Isabel smiled at her from across the table. Diana smiled back and then they both erupted in nervous laughter. It continued until it got hysterical.
“Come on guys we’re not done yet” I said smiling, the laughter was infectious.
“Yeah but I needed the mental break. This is pretty intense” Isabel said.
I considered weighing in on the conversation. I technically belonged on the other side of the table with them. What would my answers be? Did I think I had missed out on something that everyone else had? It’s not something I wanted to confront. It's hard to.
'I wouldn’t change anything. I think I’ve really had to step up because of it', Isabel said. 'I’ve needed to be there for my mum. It made me want to be stronger for her because I’ve watched her do it all by herself. I’m very independent because of it.’
I thought about what Isabel had said.
Though they had their flaws they had so many good qualities. They were both very strong in very different ways because of how they had grown up. And of the flaws? At the end of the day I could say the same for all my friends. Whether they grew up with two parents or not. Whatever upbringing, they had they ended up as adults with both strengths and weaknesses.
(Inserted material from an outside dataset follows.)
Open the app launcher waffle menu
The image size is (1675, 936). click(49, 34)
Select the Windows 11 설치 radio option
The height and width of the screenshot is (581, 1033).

Family isn’t something that’s neat it comes in many shapes and forms. Being mindful of that way that we represent family is is the way in which we change perceptions of what a ‘correct’ family is. This is something that has already begun as a movement, as we see more and more ‘unconventional’ families in the media, but it is a subject which still has a very long way to go. The cookie-cutter "2.4 children and 2 parents" model is no longer sufficient.